The genetic information in our cells provides instructions for building our bodies. These instructions, held within genes, must undergo a precise editing process before they can be used to create proteins. At the heart of this process are markers known as splice junctions, which signal where the genetic script needs to be cut and pasted. Understanding these junctions is important for comprehending how a single gene can create various proteins and how errors in this system can cause disease.
Genes, RNA, and the Blueprint for Proteins
A gene is a segment of DNA that holds the blueprint for a specific protein. To use this blueprint, the cell creates a temporary copy of the gene as a molecule called ribonucleic acid, or RNA. This initial copy, known as pre-messenger RNA (pre-mRNA), is a direct transcript of the gene’s sequence but contains more information than is needed for the final protein.
The pre-mRNA molecule is composed of alternating segments called exons and introns. Exons are the sequences that code for parts of the final protein, while introns are non-coding sequences interspersed between them. Think of introns as extra material in a rough draft that must be removed to produce a clean final version.
Because of introns, the pre-mRNA must be processed to remove these non-coding regions and stitch the coding exons together. This creates a mature messenger RNA (mRNA) molecule that contains a continuous set of instructions. This mature mRNA is then transported out of the cell’s nucleus to the protein-building machinery.
What Are Splice Junctions?
Splice junctions are the specific locations on pre-mRNA that mark the boundaries between introns and exons. They act as precise signals, indicating where the cellular machinery should cut the RNA to remove an intron and join the two adjacent exons. These junctions are defined by short, recognizable sequences of nucleotides, the building blocks of RNA.
At the beginning of an intron is a donor site, while at the end is an acceptor site. In most human genes, a “GU-AG rule” is followed. This means the donor site consists of the nucleotides guanine (G) and uracil (U), and the acceptor site has adenine (A) and guanine (G). These conserved sequences are the primary signals that guide the splicing process.
The function of these junctions is to ensure that introns are removed perfectly. If the cut is made even one nucleotide off, it can shift the entire reading frame of the genetic code. This would result in a completely different and likely non-functional protein being produced.

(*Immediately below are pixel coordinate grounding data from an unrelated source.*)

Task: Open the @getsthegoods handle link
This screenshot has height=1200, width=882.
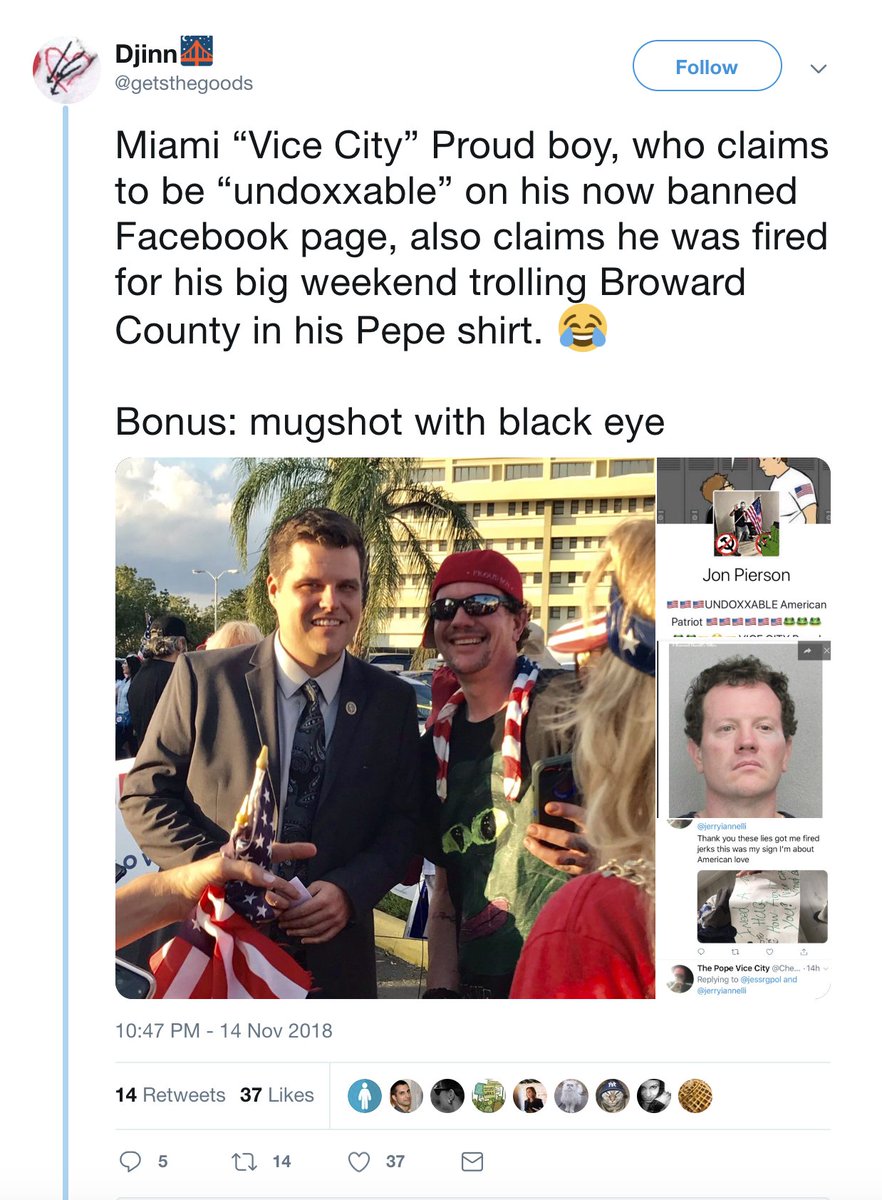Action: (184, 83)
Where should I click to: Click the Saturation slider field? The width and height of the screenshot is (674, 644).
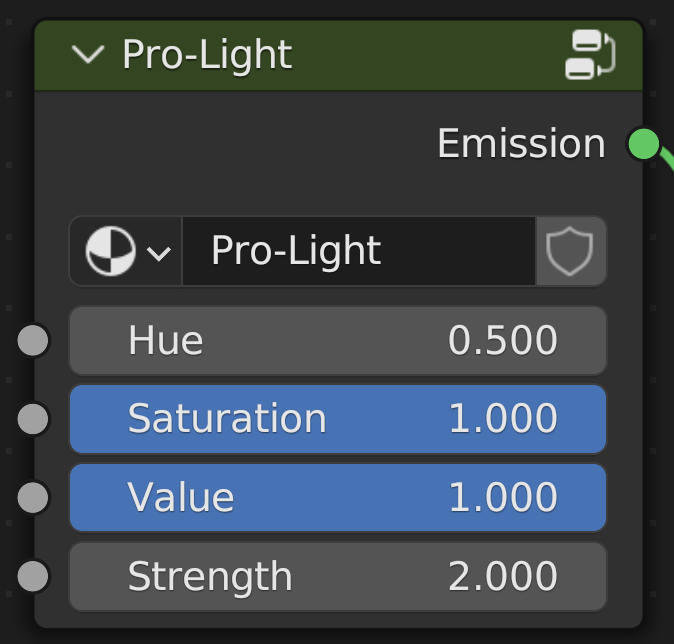coord(337,419)
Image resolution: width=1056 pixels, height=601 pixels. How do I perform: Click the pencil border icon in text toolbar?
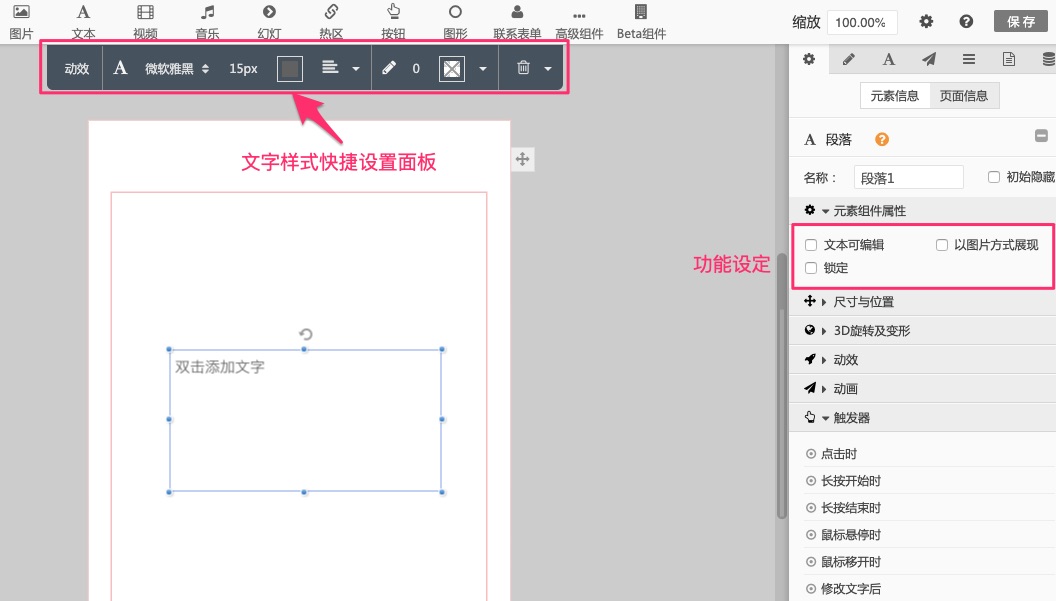point(389,69)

The Spliceosome: Precision Machinery for RNA Editing
The task of recognizing splice junctions and performing the cutting and pasting of RNA is carried out by a large molecular machine called the spliceosome. The spliceosome is composed of several small nuclear RNAs (snRNAs) and a large number of proteins. Together, these components form small nuclear ribonucleoproteins, or snRNPs (pronounced “snurps”), which are the functional units of the spliceosome.
The process begins when different snRNPs recognize and bind to the donor and acceptor splice sites, as well as to another sequence within the intron known as the branch point. This assembly brings the two ends of the intron together, forming a loop structure. The spliceosome then acts like a pair of molecular scissors, cleaving the RNA at the donor and acceptor sites to release the intron.
Once the intron is removed, the spliceosome ligates, or pastes, the two exons together, creating a continuous coding sequence. This action completes the formation of a mature mRNA molecule, ready for the next steps in protein production.
Alternative Splicing: One Gene, Many Proteins
The system of exons and introns allows for a process known as alternative splicing. This mechanism enables a single gene to produce multiple different proteins by selectively including or excluding certain exons from the final mRNA. By using different combinations of splice junctions, the cell can create a variety of protein isoforms, each with a unique function, from the same gene.
This process vastly increases the coding capacity of the genome. While humans have an estimated 20,000 protein-coding genes, the number of different proteins in the body is far greater, largely thanks to alternative splicing. For example, one version of a protein might be produced in muscle tissue, while a different version with an altered function is produced in the brain, both originating from the same gene.
The selection of which splice junctions to use is a regulated process, influenced by various protein factors that can enhance or suppress the recognition of specific sites. This regulation allows cells to fine-tune gene expression in response to developmental cues, environmental signals, or specific cellular needs.
Splice Junction Defects and Human Disease
Given the precision required for splicing, errors in this process can have severe consequences for human health. Mutations that alter the nucleotide sequence of a splice junction can disrupt the ability of the spliceosome to recognize it correctly. This can lead to the inactivation of a splice site, causing an entire exon to be skipped from the final mRNA, a phenomenon known as exon skipping.
Alternatively, a mutation can weaken a splice site, causing it to be used less efficiently, or activate a “cryptic” splice site that is normally ignored. This can result in the inclusion of parts of an intron or the incorrect trimming of an exon. Both of these outcomes can lead to the production of a defective protein, which is the underlying cause of many genetic disorders.
Many inherited diseases are linked to splicing mutations. For instance, certain mutations causing cystic fibrosis and spinal muscular atrophy disrupt the normal splicing of genes. Similarly, alterations in splicing patterns are a common feature in many types of cancer, where the production of different protein isoforms can contribute to tumor growth and progression.